START EXCERPT TO READ

The authors sought to measure the timeliness of care for patients with breast cancer at Dana-Farber/Brigham and Women’s Cancer Center throughout the treatment continuum, and to identify sources of variation that may serve as targets for improving care delivery. This report describes the methods that were developed to measure and analyze baseline performance.

Both ASCO and NCCN endorse time-dependent quality measures for specific treatment modalities.1 An effective, multidisciplinary care model requires standardized processes and coordinated hand-offs to ensure timely care. The steering committee for this project identified 4 time intervals as key performance indicators (KPIs): new patient access, initial consult to first definitive surgery, last definitive surgery to initiation of chemotherapy, and time to radiation therapy. These indicators assist in assessing the quality of care coordination for patients with breast cancer.

The large number of providers, sites, and disciplines involved in breast cancer care at the Dana-Farber/Brigham and Women’s Cancer Center (DFBWCC) imposes challenges for developing measures of timely care. To address this challenge, the authors created a database that integrated information from multiple sources, which allowed for the identification and quantification of important process variations and for the selection of promising internal best practices. Based on subsequent analyses, the authors assembled teams to address delays in care and to create standardized workflows across sites and services.

Background

Unnecessary delays in care impose a psychological burden on patients and their families, increase the risk of suboptimal outcomes, and lead to reductions in completion of care.2-7 Furthermore, delays stemming from poor coordination of care adversely affect patient experience and satisfaction. At DFBWCC, patients with breast cancer are cared for by a multidisciplinary team, often including medical, surgical, and radiation oncologists. Other participating disciplines include breast imaging experts, pathologists, reconstructive surgeons, nurses, pharmacists, and various allied health professionals. Patient care may also involve a clinical trial infrastructure.

The institution’s goals through the NCCN Opportunities for Improvement (OFI) initiative were to improve the timeliness of care and reduce unwarranted variability in care coordination. Standardization of care coordination is particularly important at DFBWCC because patients with breast cancer may potentially be seen by 26 medical oncologists, 12 surgical oncologists, and 6 radiation oncologists, and may access care at 6 ambulatory, 3 surgical, and 4 radiation therapy sites. With more than 3000 unique new patients with breast cancer in 2012, each of these patients could have been treated by any of the more than 1800 combinations of medical, surgical, and radiation oncologists.

Table 1

Criteria for Related NCCN Timeliness Measures

Table 1

Identifying KPIs

Several studies have shown variation in the timeliness of breast cancer care based on socioeconomic factors, ethnicity, race, age, and geography.8-12 However, few studies have examined the complex nature of cancer care and how internal processes within provider and administrative staff control may contribute to delays.13

In December 2011, DFBWCC initiated the OFI project by constituting a multidisciplinary steering committee comprised of physicians, nurses, and administrators. To identify improvement opportunities, the OFI Steering Committee analyzed NCCN data for patients receiving care between 2007 and mid-2010. The data included the following milestones: diagnosis by needle biopsy, first definitive surgery, last definitive surgery, and adjuvant therapy timing (chemotherapy, radiation therapy, or endocrine therapy). NCCN also provided benchmarking data for the average durations between milestones at other NCCN Member Institutions. A comparison between DFBWCC and its peer group showed that the benchmarks for the specified milestones were met based on the NCCN Clinical Practice Guidelines in Oncology (NCCN Guidelines). However, the committee determined that an opportunity existed to expedite care, particularly focusing on access to and transitions of care, and prompting the development of the selected KPIs.

END EXCERPT TO READ
START GIVEN ENTRIES

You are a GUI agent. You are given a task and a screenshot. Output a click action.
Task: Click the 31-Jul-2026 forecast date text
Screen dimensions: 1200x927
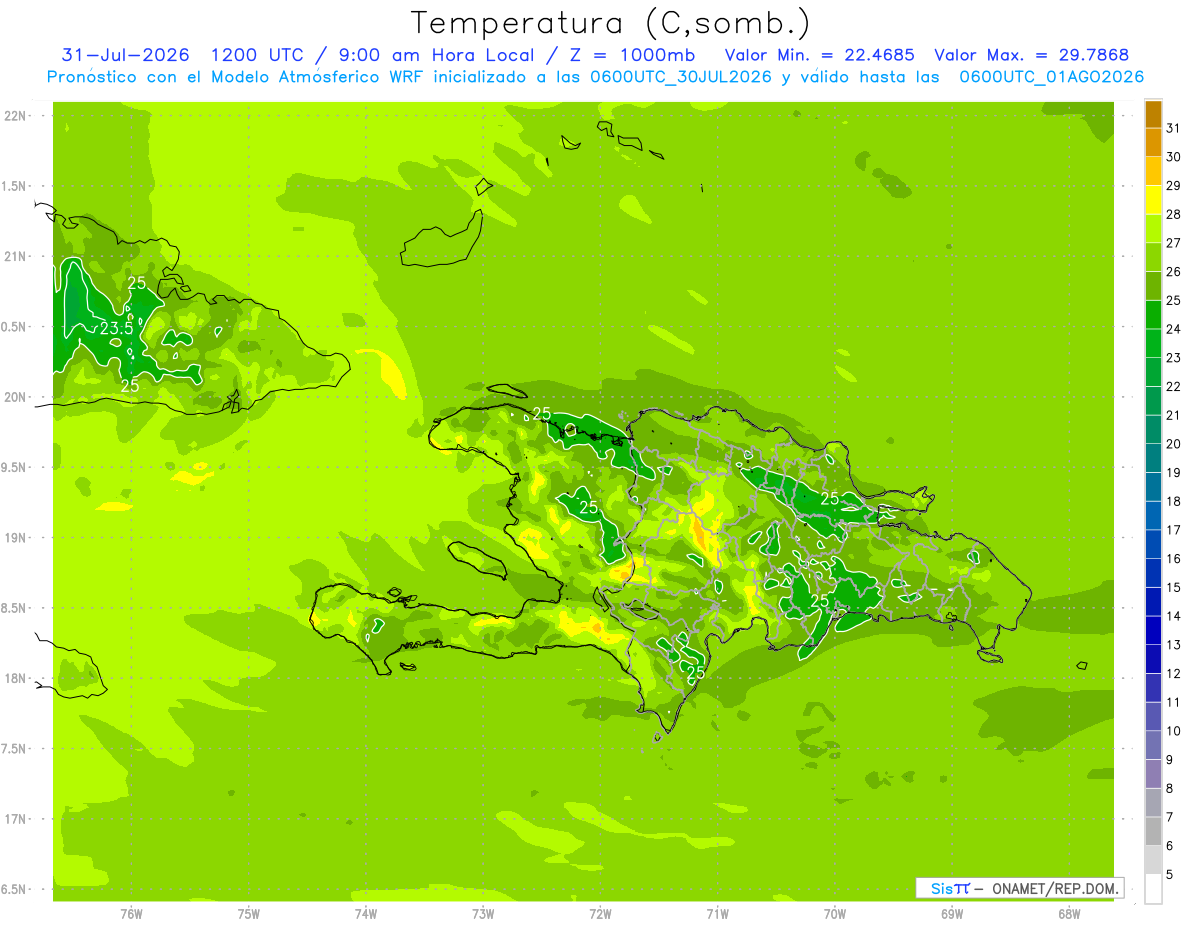126,55
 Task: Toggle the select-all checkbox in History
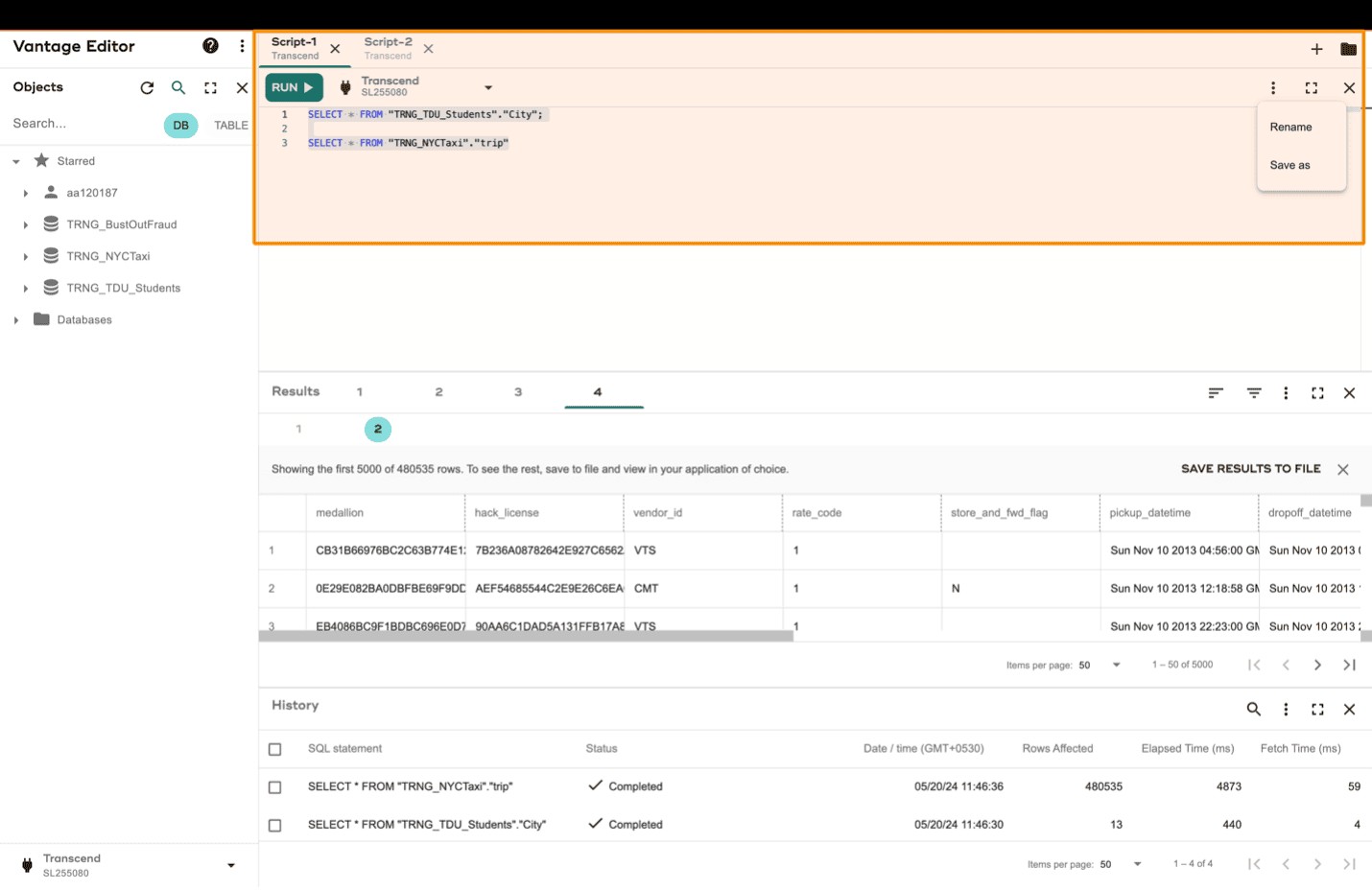[275, 750]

END GIVEN ENTRIES

[TASKS TO COMPLETE]
1 > In the breast cancer care excerpt, in what month and year did DFBWCC start the OFI project?
2 > Reproduce word for word everything in the breast cancer care excerpt from "Unnecessary delays in" down to "clinical trial infrastructure.".
The items have no connection to the breast cancer care excerpt.

[RESPONSES PER TASK]
1 > December 2011

2 >
Unnecessary delays in care impose a psychological burden on patients and their families, increase the risk of suboptimal outcomes, and lead to reductions in completion of care.2-7 Furthermore, delays stemming from poor coordination of care adversely affect patient experience and satisfaction. At DFBWCC, patients with breast cancer are cared for by a multidisciplinary team, often including medical, surgical, and radiation oncologists. Other participating disciplines include breast imaging experts, pathologists, reconstructive surgeons, nurses, pharmacists, and various allied health professionals. Patient care may also involve a clinical trial infrastructure.